::: SUPPLIED RECORDS :::

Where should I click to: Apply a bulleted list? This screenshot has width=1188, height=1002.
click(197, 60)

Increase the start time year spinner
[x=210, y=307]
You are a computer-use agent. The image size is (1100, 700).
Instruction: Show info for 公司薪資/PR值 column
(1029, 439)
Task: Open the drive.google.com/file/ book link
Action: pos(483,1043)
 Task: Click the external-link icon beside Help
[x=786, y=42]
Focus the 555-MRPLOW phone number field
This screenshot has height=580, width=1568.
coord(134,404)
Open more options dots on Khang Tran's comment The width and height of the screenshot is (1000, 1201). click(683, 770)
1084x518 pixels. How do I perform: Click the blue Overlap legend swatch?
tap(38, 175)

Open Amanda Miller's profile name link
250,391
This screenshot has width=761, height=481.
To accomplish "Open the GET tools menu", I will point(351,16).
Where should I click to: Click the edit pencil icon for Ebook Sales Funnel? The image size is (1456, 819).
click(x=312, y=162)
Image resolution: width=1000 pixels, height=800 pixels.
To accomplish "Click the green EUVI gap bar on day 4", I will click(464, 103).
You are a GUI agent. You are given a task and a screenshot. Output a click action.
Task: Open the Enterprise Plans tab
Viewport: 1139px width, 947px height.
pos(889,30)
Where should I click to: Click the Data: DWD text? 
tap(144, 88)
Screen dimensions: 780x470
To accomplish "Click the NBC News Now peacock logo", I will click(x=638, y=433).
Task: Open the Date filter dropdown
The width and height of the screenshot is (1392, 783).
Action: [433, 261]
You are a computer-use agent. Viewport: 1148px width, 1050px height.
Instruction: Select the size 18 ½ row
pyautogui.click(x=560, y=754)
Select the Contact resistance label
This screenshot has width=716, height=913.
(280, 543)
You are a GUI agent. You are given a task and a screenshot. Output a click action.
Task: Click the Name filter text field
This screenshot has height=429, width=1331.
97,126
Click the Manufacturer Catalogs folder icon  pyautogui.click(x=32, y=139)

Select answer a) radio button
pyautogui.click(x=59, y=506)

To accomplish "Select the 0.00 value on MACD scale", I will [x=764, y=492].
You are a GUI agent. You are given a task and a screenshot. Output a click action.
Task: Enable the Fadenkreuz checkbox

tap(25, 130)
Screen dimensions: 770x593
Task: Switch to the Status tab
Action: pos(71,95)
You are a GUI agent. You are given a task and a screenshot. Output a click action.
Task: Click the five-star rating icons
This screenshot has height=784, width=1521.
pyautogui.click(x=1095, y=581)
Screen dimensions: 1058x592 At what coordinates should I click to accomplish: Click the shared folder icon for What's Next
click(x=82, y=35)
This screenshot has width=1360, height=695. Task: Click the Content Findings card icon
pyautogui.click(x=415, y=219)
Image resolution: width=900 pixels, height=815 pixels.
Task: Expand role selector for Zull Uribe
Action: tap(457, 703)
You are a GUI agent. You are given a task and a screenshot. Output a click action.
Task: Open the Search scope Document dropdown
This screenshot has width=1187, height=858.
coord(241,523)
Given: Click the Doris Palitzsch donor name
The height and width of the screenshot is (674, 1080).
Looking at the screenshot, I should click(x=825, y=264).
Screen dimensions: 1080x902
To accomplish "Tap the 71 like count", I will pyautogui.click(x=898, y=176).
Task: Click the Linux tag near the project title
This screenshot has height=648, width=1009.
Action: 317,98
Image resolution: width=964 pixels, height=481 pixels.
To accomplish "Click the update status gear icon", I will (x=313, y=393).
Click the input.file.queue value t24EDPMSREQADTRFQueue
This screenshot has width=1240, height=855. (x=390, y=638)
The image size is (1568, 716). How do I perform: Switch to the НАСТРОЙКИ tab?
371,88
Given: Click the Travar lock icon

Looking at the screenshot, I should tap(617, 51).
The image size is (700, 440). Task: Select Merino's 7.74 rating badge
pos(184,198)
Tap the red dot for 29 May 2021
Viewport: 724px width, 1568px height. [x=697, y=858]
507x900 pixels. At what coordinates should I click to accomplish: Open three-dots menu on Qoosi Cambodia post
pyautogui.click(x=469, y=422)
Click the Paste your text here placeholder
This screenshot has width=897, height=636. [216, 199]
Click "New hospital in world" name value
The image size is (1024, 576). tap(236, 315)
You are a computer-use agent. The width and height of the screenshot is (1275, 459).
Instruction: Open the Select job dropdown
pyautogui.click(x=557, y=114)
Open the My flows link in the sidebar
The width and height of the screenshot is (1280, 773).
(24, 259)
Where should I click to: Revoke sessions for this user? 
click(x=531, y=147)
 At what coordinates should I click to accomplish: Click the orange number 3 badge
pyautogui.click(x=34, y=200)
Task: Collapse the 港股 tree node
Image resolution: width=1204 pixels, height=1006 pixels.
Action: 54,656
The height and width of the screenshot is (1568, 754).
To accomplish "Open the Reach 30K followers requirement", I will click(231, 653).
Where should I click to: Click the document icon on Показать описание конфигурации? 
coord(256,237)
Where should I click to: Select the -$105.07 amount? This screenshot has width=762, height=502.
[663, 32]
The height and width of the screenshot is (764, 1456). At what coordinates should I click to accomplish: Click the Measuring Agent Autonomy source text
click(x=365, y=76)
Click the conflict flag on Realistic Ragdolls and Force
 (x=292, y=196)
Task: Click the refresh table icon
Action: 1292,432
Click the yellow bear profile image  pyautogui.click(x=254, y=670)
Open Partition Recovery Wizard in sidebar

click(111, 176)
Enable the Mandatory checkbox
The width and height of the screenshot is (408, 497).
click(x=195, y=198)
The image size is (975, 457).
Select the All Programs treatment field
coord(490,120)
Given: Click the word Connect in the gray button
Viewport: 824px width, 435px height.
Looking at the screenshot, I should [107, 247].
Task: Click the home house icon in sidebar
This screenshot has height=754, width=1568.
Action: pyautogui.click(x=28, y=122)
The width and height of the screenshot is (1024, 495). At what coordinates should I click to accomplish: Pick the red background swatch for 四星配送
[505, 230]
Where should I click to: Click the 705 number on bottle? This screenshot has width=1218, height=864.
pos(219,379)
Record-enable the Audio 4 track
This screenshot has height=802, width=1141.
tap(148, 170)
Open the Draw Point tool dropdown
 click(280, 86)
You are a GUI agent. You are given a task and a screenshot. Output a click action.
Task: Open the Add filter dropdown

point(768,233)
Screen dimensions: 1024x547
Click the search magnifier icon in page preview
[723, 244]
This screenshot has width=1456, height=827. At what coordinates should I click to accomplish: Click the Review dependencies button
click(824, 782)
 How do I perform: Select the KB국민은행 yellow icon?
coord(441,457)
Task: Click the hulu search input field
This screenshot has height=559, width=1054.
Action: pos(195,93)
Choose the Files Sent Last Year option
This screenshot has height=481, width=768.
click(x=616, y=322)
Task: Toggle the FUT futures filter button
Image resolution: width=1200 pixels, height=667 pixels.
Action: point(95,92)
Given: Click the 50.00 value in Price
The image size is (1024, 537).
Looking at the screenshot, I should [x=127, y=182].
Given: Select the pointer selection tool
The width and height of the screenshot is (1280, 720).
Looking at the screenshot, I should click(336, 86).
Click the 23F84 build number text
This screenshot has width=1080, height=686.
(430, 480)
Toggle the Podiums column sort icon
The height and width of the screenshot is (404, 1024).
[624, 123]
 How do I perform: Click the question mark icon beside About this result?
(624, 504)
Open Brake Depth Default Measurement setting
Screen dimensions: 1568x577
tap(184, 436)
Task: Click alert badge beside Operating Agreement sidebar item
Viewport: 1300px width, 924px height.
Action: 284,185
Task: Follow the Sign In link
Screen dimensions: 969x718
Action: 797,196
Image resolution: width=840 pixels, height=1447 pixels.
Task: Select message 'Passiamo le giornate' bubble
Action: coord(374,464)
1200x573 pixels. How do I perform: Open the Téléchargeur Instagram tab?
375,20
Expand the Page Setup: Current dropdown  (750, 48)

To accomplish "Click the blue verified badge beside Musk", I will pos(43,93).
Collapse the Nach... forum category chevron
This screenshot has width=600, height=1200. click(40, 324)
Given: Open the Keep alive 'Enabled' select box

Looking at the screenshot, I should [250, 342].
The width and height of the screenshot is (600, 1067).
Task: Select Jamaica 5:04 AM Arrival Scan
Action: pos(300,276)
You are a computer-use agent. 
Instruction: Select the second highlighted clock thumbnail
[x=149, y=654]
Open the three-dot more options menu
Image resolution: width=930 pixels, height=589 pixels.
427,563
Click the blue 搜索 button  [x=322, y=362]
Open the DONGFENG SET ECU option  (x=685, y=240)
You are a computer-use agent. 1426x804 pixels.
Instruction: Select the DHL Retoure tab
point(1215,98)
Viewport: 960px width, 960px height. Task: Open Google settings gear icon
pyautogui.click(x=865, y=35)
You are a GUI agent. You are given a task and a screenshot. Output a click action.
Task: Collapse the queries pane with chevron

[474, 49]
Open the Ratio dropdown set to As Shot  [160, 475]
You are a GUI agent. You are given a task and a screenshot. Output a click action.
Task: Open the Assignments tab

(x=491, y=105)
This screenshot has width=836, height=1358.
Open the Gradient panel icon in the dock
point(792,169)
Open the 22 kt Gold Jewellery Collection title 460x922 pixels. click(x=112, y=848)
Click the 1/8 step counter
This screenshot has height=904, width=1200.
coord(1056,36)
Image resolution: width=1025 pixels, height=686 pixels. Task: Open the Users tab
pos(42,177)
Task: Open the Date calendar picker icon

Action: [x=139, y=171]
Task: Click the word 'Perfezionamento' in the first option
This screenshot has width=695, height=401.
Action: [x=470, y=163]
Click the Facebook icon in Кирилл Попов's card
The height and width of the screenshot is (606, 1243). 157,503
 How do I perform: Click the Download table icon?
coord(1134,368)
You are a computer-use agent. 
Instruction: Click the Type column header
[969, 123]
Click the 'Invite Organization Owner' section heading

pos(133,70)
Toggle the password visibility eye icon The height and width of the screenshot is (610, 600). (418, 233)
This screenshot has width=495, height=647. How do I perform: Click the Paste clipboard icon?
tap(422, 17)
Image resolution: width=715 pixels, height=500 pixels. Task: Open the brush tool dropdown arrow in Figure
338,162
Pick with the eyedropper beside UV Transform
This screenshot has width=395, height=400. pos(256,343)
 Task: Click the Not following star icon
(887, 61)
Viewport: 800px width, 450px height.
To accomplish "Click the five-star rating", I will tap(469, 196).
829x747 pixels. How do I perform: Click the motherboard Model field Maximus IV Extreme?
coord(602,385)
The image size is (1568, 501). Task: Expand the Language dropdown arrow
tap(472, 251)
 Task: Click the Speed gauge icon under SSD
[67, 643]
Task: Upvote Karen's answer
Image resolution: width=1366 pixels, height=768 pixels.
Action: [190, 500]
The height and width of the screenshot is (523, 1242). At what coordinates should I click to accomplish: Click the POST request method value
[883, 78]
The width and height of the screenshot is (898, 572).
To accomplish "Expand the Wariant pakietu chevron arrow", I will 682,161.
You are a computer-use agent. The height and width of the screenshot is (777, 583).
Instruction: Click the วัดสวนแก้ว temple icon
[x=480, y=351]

:::

_TASK ITEM:_
Considering only the material above, set down every line from the one with "Open the My flows link in the sidebar" to the one with "Screen dimensions: 1024x547", inclusive, exactly as written.

_RESPONSE:_
Open the My flows link in the sidebar
The width and height of the screenshot is (1280, 773).
(24, 259)
Where should I click to: Revoke sessions for this user? 
click(x=531, y=147)
 At what coordinates should I click to accomplish: Click the orange number 3 badge
pyautogui.click(x=34, y=200)
Task: Collapse the 港股 tree node
Image resolution: width=1204 pixels, height=1006 pixels.
Action: 54,656
The height and width of the screenshot is (1568, 754).
To accomplish "Open the Reach 30K followers requirement", I will click(231, 653).
Where should I click to: Click the document icon on Показать описание конфигурации? 
coord(256,237)
Where should I click to: Select the -$105.07 amount? This screenshot has width=762, height=502.
[663, 32]
The height and width of the screenshot is (764, 1456). At what coordinates should I click to accomplish: Click the Measuring Agent Autonomy source text
click(x=365, y=76)
Click the conflict flag on Realistic Ragdolls and Force
 (x=292, y=196)
Task: Click the refresh table icon
Action: 1292,432
Click the yellow bear profile image  pyautogui.click(x=254, y=670)
Open Partition Recovery Wizard in sidebar

click(111, 176)
Enable the Mandatory checkbox
The width and height of the screenshot is (408, 497).
click(x=195, y=198)
The image size is (975, 457).
Select the All Programs treatment field
coord(490,120)
Given: Click the word Connect in the gray button
Viewport: 824px width, 435px height.
Looking at the screenshot, I should [107, 247].
Task: Click the home house icon in sidebar
This screenshot has height=754, width=1568.
Action: pyautogui.click(x=28, y=122)
The width and height of the screenshot is (1024, 495). At what coordinates should I click to accomplish: Pick the red background swatch for 四星配送
[505, 230]
Where should I click to: Click the 705 number on bottle? This screenshot has width=1218, height=864.
pos(219,379)
Record-enable the Audio 4 track
This screenshot has height=802, width=1141.
tap(148, 170)
Open the Draw Point tool dropdown
 click(280, 86)
You are a GUI agent. You are given a task and a screenshot. Output a click action.
Task: Open the Add filter dropdown

point(768,233)
Screen dimensions: 1024x547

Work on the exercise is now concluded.